* _STUDY TEXT_
The King is 75

January 8, 2010

Today would be the 75th birthday of Elvis Aaron Presley.  There have been plenty of things said about “the King of Rock and Roll”, but his stage presence and showmanship are pretty undeniable.  When I was a kid, my Dad kept a steady rotation of Kenny Rogers, the Beach Boys, and of course Elvis pumping through the 8-track player in his ’77 Cadillac (no lie).  As I’m writing this, I’m visiting my family at their home in Louisiana.  As I walked in the front door, I was greeted by Elvis performing this southern anthem during his 1970 Vegas performance in the documentary “Elvis: That’s the Way It Is”.  The song, Polk Salad Annie, written by Tony Joe White, was set less than 30 miles from where I am right now.  My Dad, a die-hard Elvis fan, had never seen Elvis perform this song until now.

If you read this tonight, head over to TCM as they’re having an Elvis marathon.


Album Review: the Avett Brothers – I and Love and You

September 24, 2009

I’ve always told people that I wanted to start a band that mixed Bluegrass and Punk Rock.  Most people looked at me like I was crazy, but now one band has made sense out of the idea.

For those that haven’t heard the Avett Brothers, they combine bluegrass and country instrumentation with a punk-ethos to form their own style of music.  They have a simple live setup, consisting of four band members rotating through acoustic guitar, banjo, piano, a hodgepodge of drums, violin, and cello.  Overall, the music lands somewhere in between the Band, Old Crow Medicine Show, and early Ryan Adams.

Now, I’m not usually the type of person to buy in to hype.  I’ve even been known to drop a band once they “make it big”.  With the Avett Brothers, it’s a little bit different for me.  I only recently discovered them after an article in Paste magazine caught my attention.

The band’s story of small town roots, insanely devoted work ethic (and subsequently insanely devoted fans), and an indifference to major label success really hit home with me.  But then again, isn’t that every good band’s story?

So after a month or so, I stumbled across the single “I and Love and You and was immediately hooked.  I went out and got their 2007 release, Emotionalism and I’ve honestly not been able to keep the Avett’s out of my rotation since.  The songs are extremely well crafted, in terms of melody, lyrics, and musicianship… which is a deadly combination.  Mainly dealing with relationships, heartbreak, and “the road”, nearly every song on Emotionalism has the kind of lyrics you immediately relate to and a hook that you wake up singing.

But that was Emotionalism, and now comes their major label debut, I and Love and You.

Working with producer Rick Rubin, the Avett Brothers latched onto the emotional side of their hybrid bluegrass/ punk style and added a TON of instrumentation.  Relying heavily on the piano, songs like “Kick Drum Heart” are more indie-pop than country or bluegrass.  Still, other songs like “Ten Thousand Words” are hook-laden back road anthems.  The best track on the record (in my opinion), is the ballad “Laundry Room”, reminiscent of Wiskeytown’s Pneumonia, but somehow morphs into a hoedown.  Another part of the music that Rubin was able to bring out is the use of harmonies between brothers Seth and Scott Avett, as evident on the title track and first single.

* _TASK SET_
1. Could you print the part of the music blog from "The King is 75" up to and including "song until now.", word for word?
2. Could you carry on writing the music blog, starting right after its final sentence?
The items that come next are from a separate source, not from the music blog.

* _DATASET RECORDS_
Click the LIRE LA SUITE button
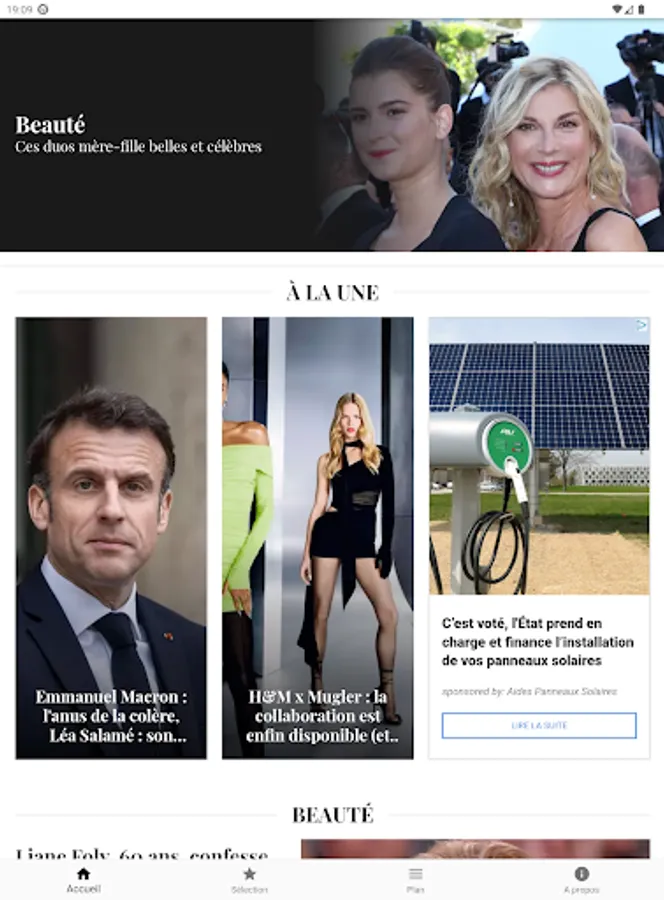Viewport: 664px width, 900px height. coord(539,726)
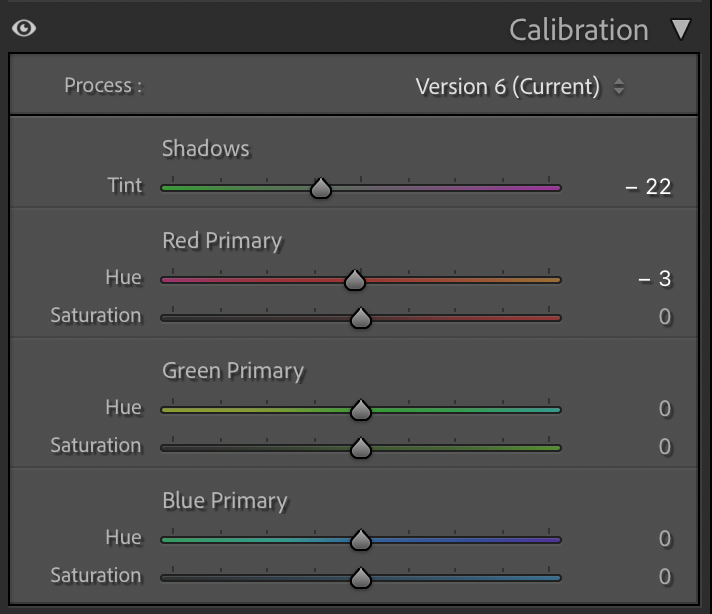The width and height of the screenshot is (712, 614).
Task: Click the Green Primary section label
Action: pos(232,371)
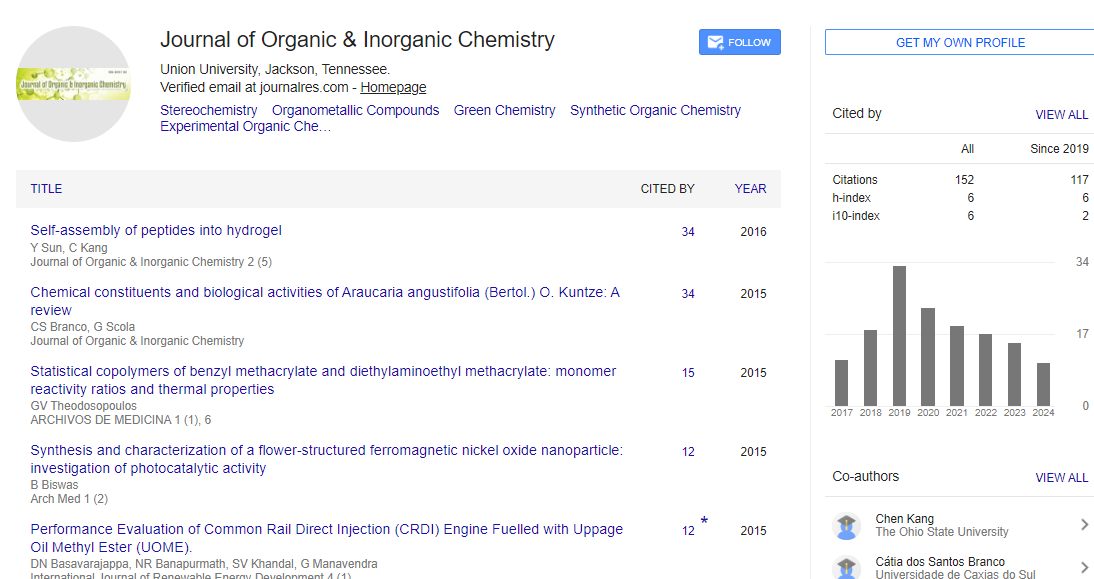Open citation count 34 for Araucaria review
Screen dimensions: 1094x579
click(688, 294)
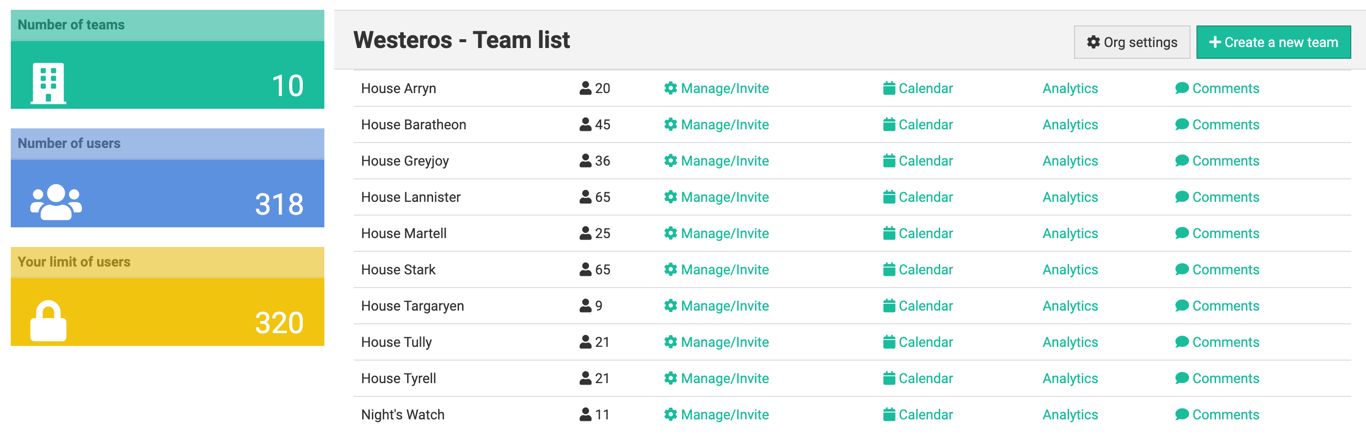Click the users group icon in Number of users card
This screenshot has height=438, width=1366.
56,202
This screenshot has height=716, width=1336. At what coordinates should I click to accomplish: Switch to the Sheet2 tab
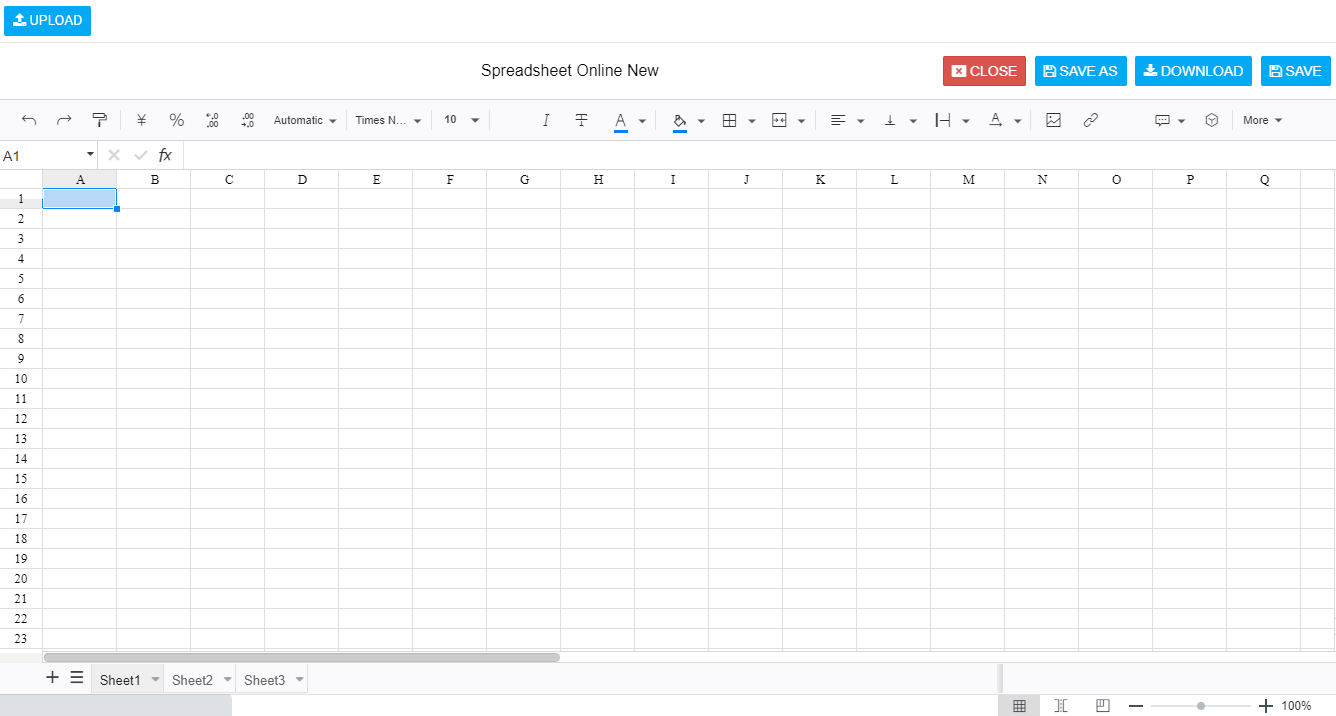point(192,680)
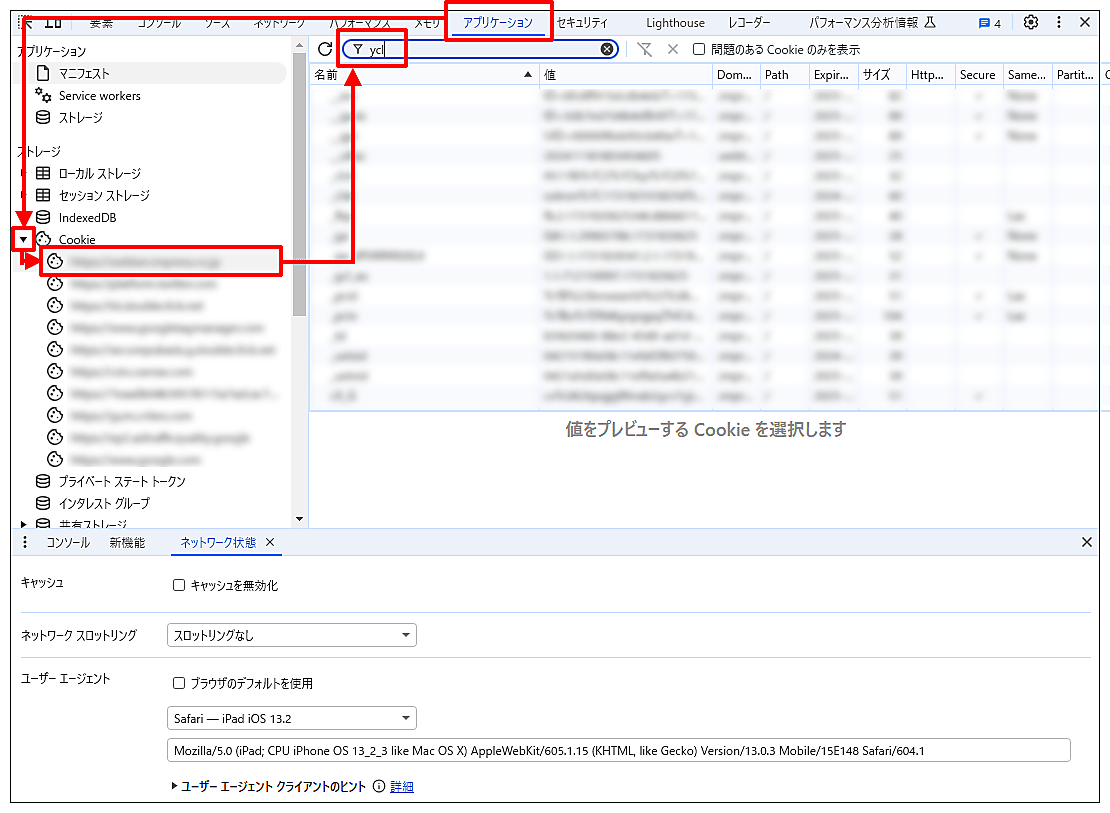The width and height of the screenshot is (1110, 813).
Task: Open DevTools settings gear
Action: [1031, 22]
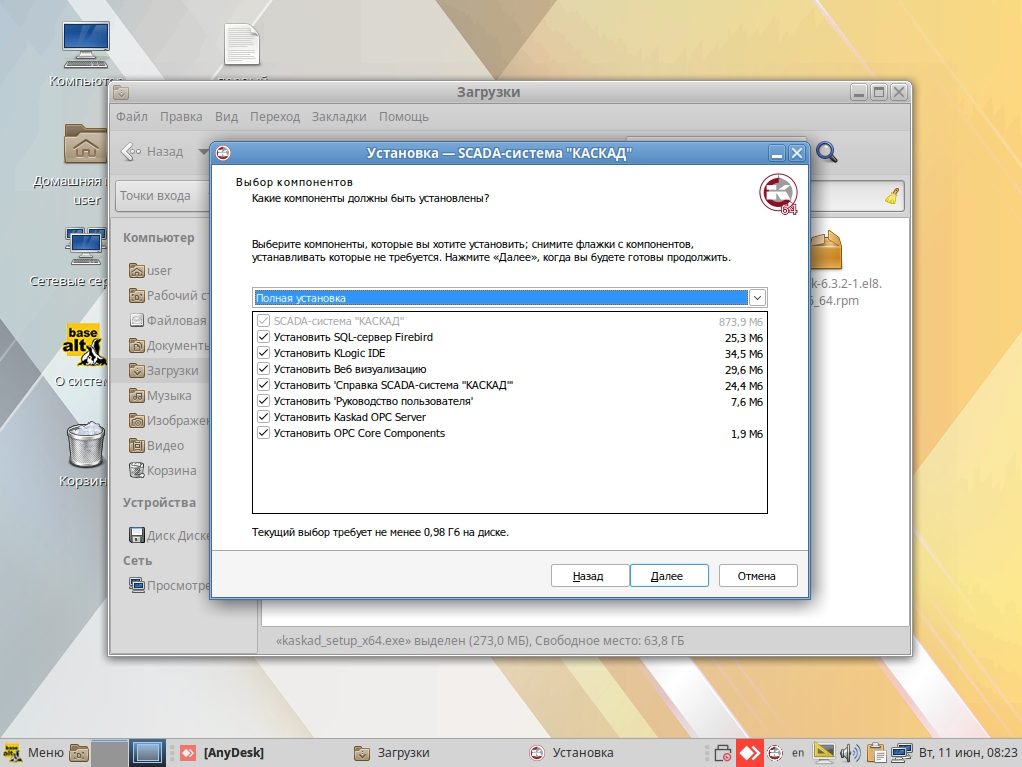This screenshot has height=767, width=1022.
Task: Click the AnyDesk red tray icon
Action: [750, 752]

* _EXPECTED RESPONSES_
1.
The King is 75

January 8, 2010

Today would be the 75th birthday of Elvis Aaron Presley.  There have been plenty of things said about “the King of Rock and Roll”, but his stage presence and showmanship are pretty undeniable.  When I was a kid, my Dad kept a steady rotation of Kenny Rogers, the Beach Boys, and of course Elvis pumping through the 8-track player in his ’77 Cadillac (no lie).  As I’m writing this, I’m visiting my family at their home in Louisiana.  As I walked in the front door, I was greeted by Elvis performing this southern anthem during his 1970 Vegas performance in the documentary “Elvis: That’s the Way It Is”.  The song, Polk Salad Annie, written by Tony Joe White, was set less than 30 miles from where I am right now.  My Dad, a die-hard Elvis fan, had never seen Elvis perform this song until now.

2.
So, long story short, I and Love and You is extremely addicting record, and probably won’t leave my playlist for a while.  I also broke down and bought an $85 single day pass to the Austin City Limits Festival next Friday just to see their set.

The album comes out next Tuesday, but you can stream it now at NPR:

Rocking the Fantasy Football World

September 9, 2009

Over there years, there has been a strange  bond between the NFL and music that seems to be growing .  Of course, there is always the Super Bowl halftime show… some being more controversial than others.  It makes sense when you consider that both are forms of entertainment, but the spread of Fantasy Football is a whole different ball game, so to speak.

Apparently, ESPN is mixing the world of Rock Music and Fantasy Football by putting together a league consisting several music legends, as well as a few sports writers. Here’s a list of participating “Rock Stars” and their team names:

Aroma of Tacoma – Jerry Cantrel (Alice in Chains)
M.I Evil? Yes I Am – Mike Inez (also of Alice in Chains)
McKagan D – Duff McKagan (Guns ‘N Roses, Velvet Revolver)
Mean Machine – Scott Ian (Anthrax)
The Brickwall – Vinnie Paul (Pantera)
Team 9 – Kenny Arnoff (Elton John, Smashing Pumpkins, the Rolling Stones)
KWS Domination – Kenny Wayne Shepherd
Doom Crew Inc. – Zakk Wylde (Ozzy Osbourne, Black Label Society)

Of course, it’s all “for charity”, although it sounds like they’re has been a fair amount of smack talking so far.  Each participant is donating an item to a charity that the winner of the league will chose.  If you’re a Fantasy Football dork like me, and think this is hilarious, you can go check out the league page and keep up with their season:

A Few Words on Les Paul

August 25, 2009

If it’s true that the most important thing a man leaves behind is his name, then Les Paul left behind a legacy that will be around for a very long time.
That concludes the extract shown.